Mud Daubers in Vermont
Just as its name implies, mud daubers are solitary wasps that construct nests or brood chambers from the mud. There are many species of mud daubers and they are commonly found throughout the United States. Besides its unique nest, one of the easiest ways to identify a mud dauber is by its thread-like waist separating its abdomen and thorax, which helps differentiate it from other types of wasps. They are not aggressive and typically do not sting unless their nest is directly threatened.
Mud Dauber Habitat
Mud daubers live in nests constructed by the female population of the colony. They build cylindrical nests that look much like an organ pipe. Nests consist of short mud tubes constructed side by side and are most often located in shaded areas like porch ceilings, under eaves, or in sheds and barns. The female mud dauber collects spiders, paralyzes them with her sting, and then places them inside mud chambers within the nest. She deposits an egg on top of one of the spiders in the chamber before sealing it off. The larval wasp hatches and feeds on the spiders provided, molting several times before pupating and transforming into an adult wasp. When nests appear to have round holes on the outside, this is an indication the wasps have emerged and the nest is inactive.

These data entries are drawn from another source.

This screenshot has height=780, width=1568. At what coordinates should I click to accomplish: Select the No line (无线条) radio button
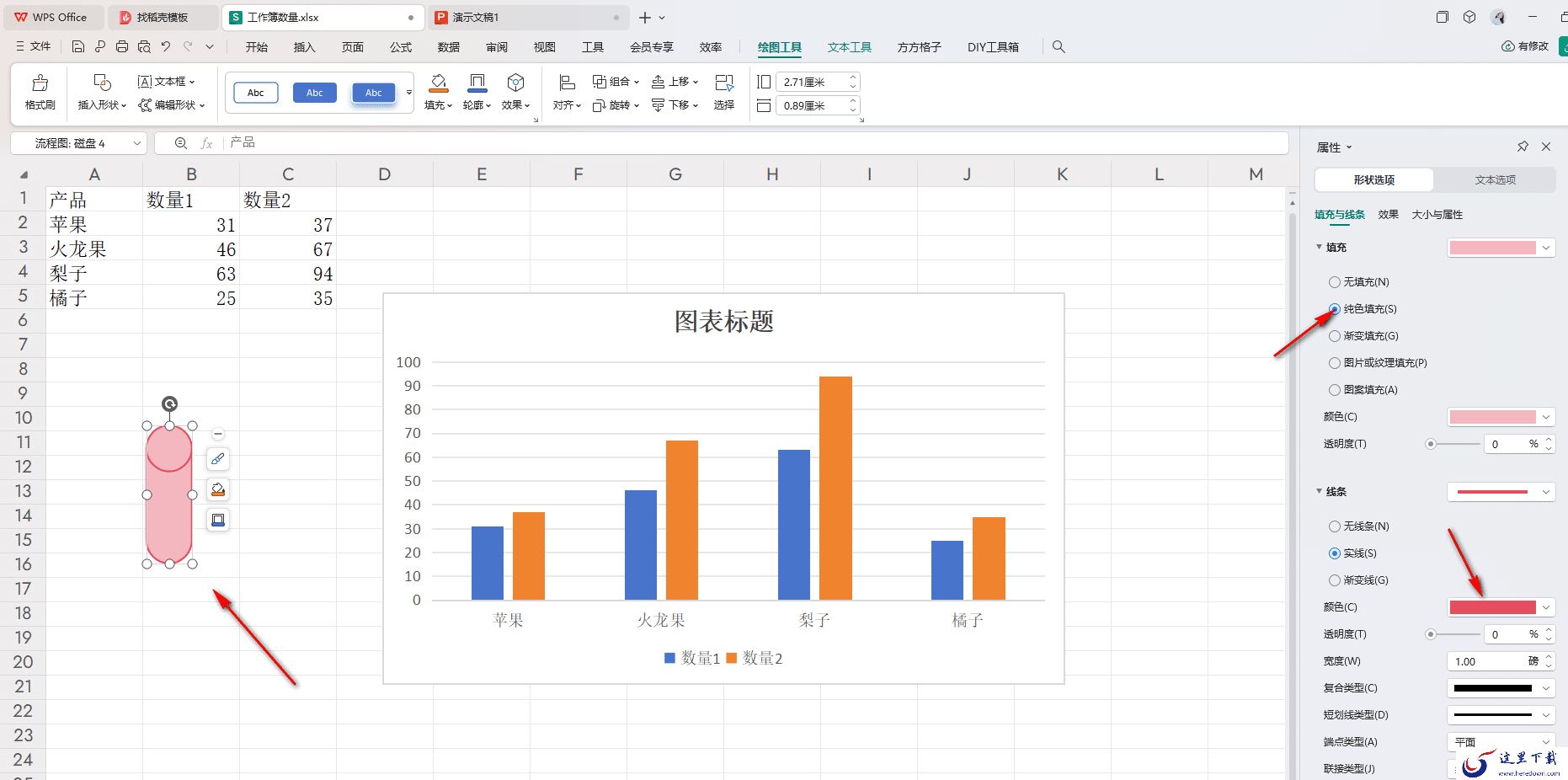pos(1334,526)
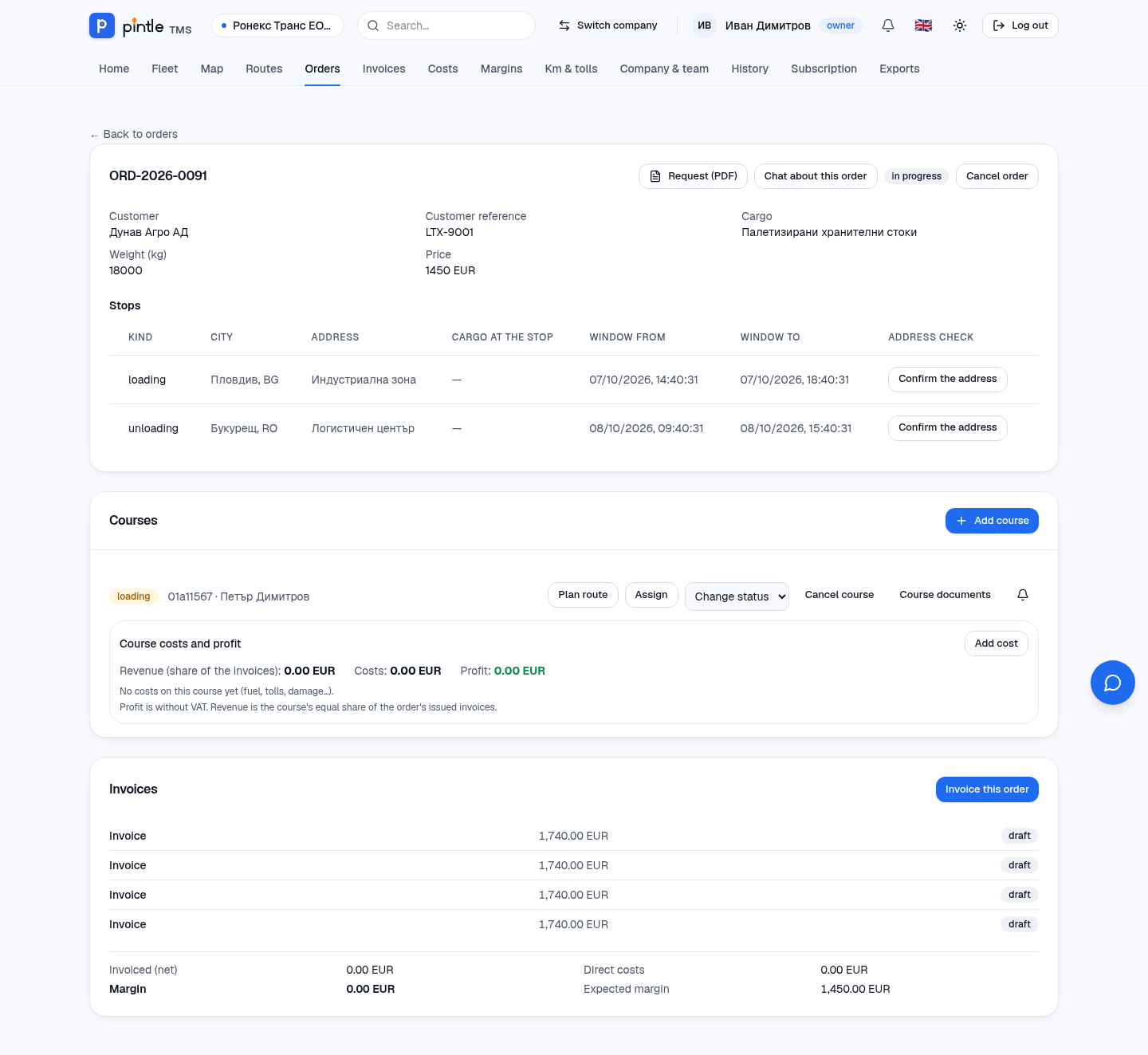Click the Pintle TMS logo

140,26
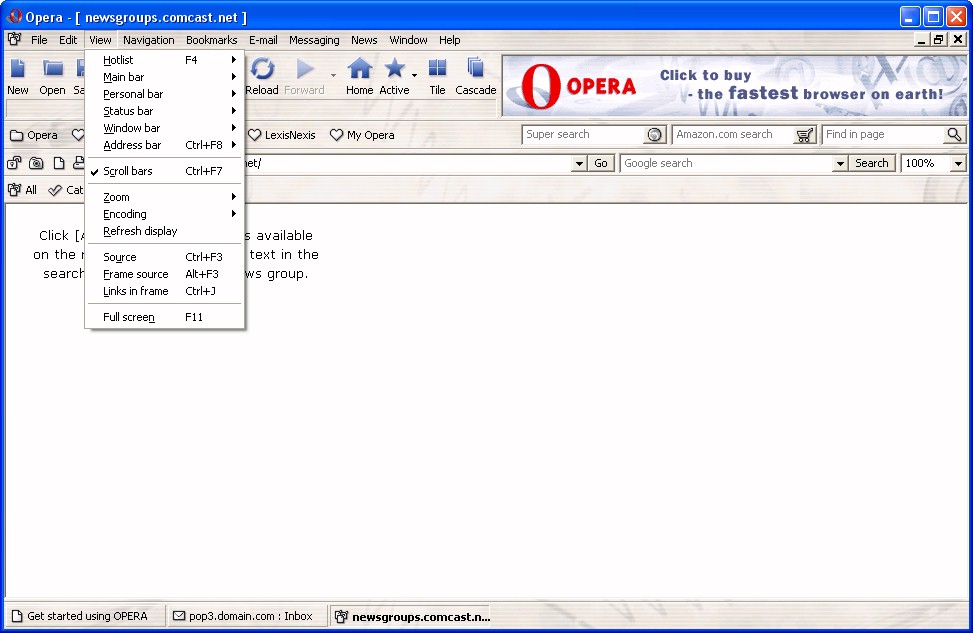Open the Bookmarks menu
This screenshot has height=633, width=973.
tap(211, 40)
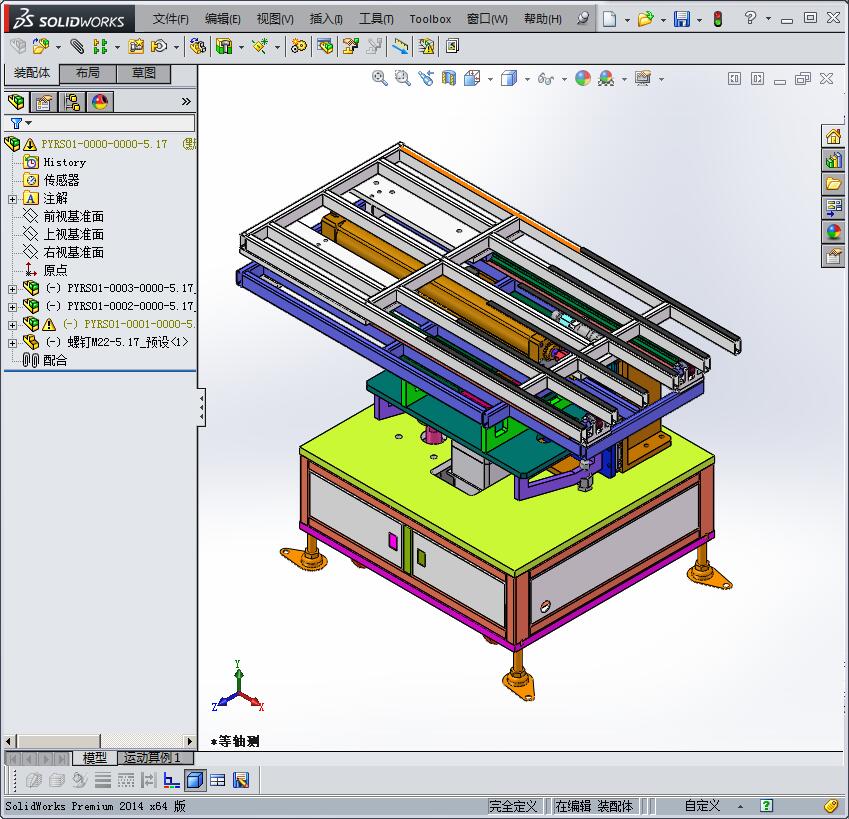The image size is (849, 819).
Task: Activate the Rotate View tool
Action: point(425,79)
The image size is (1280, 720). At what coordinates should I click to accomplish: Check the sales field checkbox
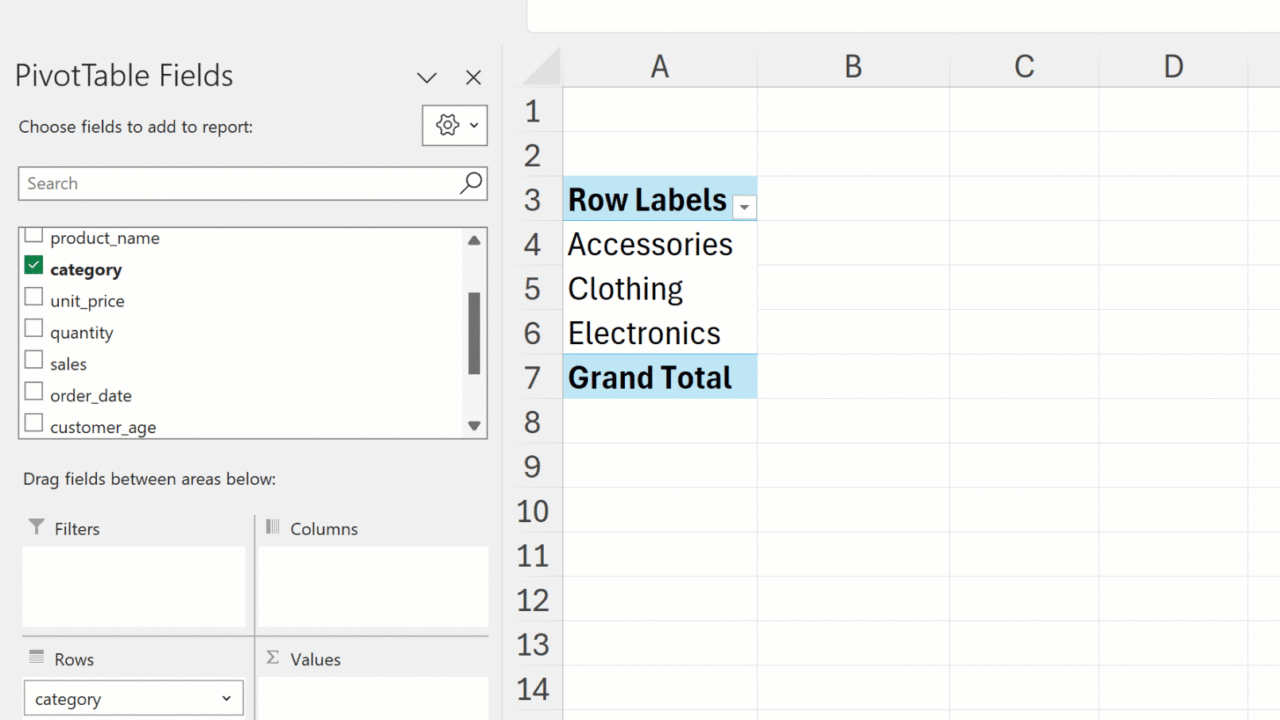pos(34,360)
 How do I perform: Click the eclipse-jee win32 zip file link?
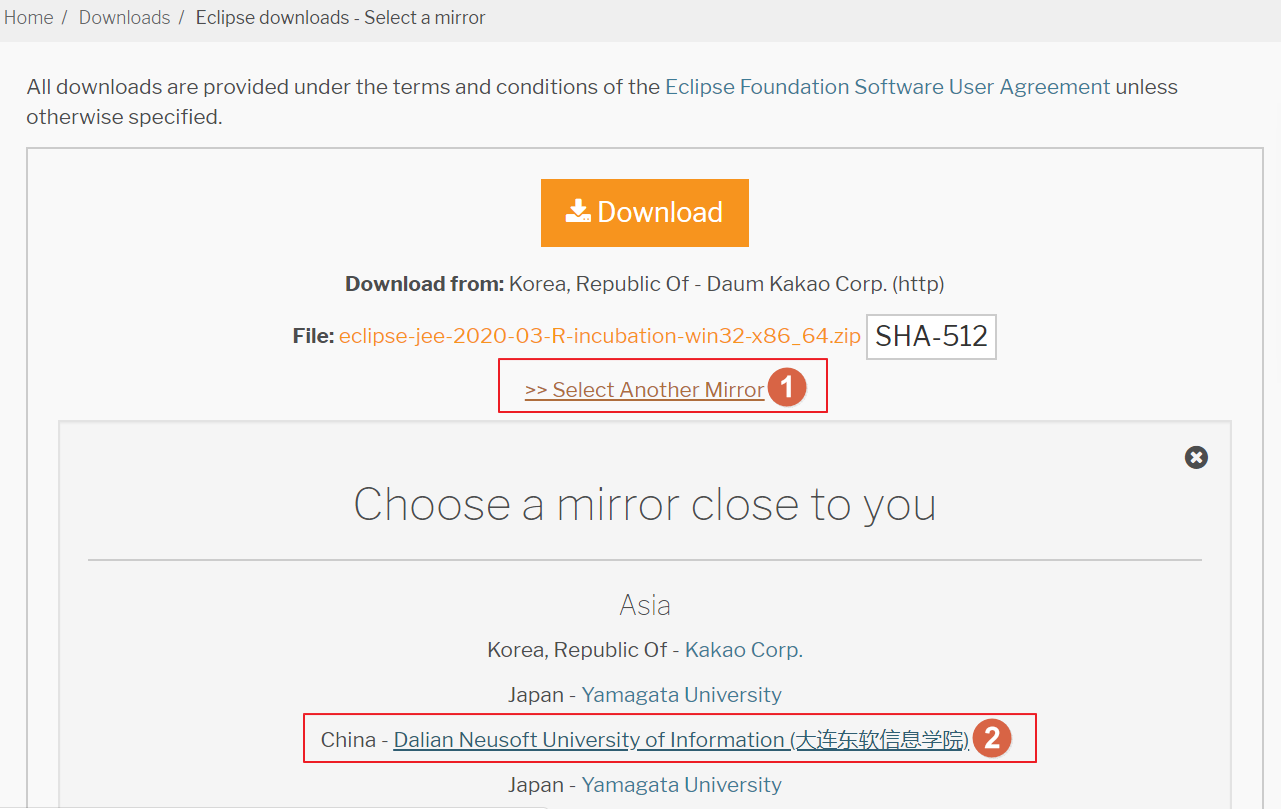pyautogui.click(x=599, y=336)
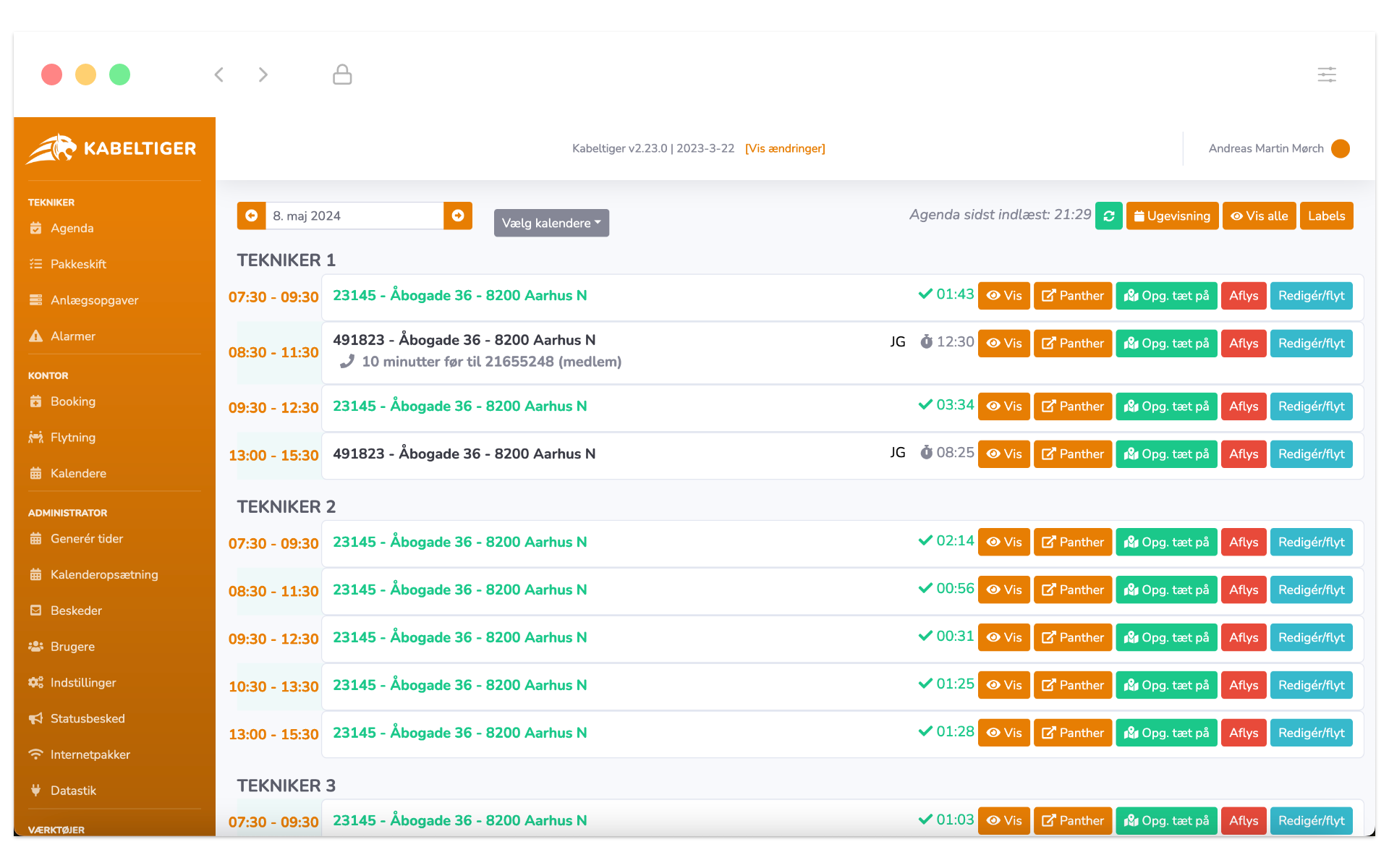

Mud Dauber Behaviors, Threats, or Dangers
Mud daubers do not defend their nests and are rarely aggressive. These wasps are beneficial insects as they reduce spider populations. Although mud daubers aren’t dangerous, they can still be a nuisance when they are nesting in or near your home. If a nest is found on your property, nest removal should always be handled by a professional wasp control company, as any wasp handling can be dangerous.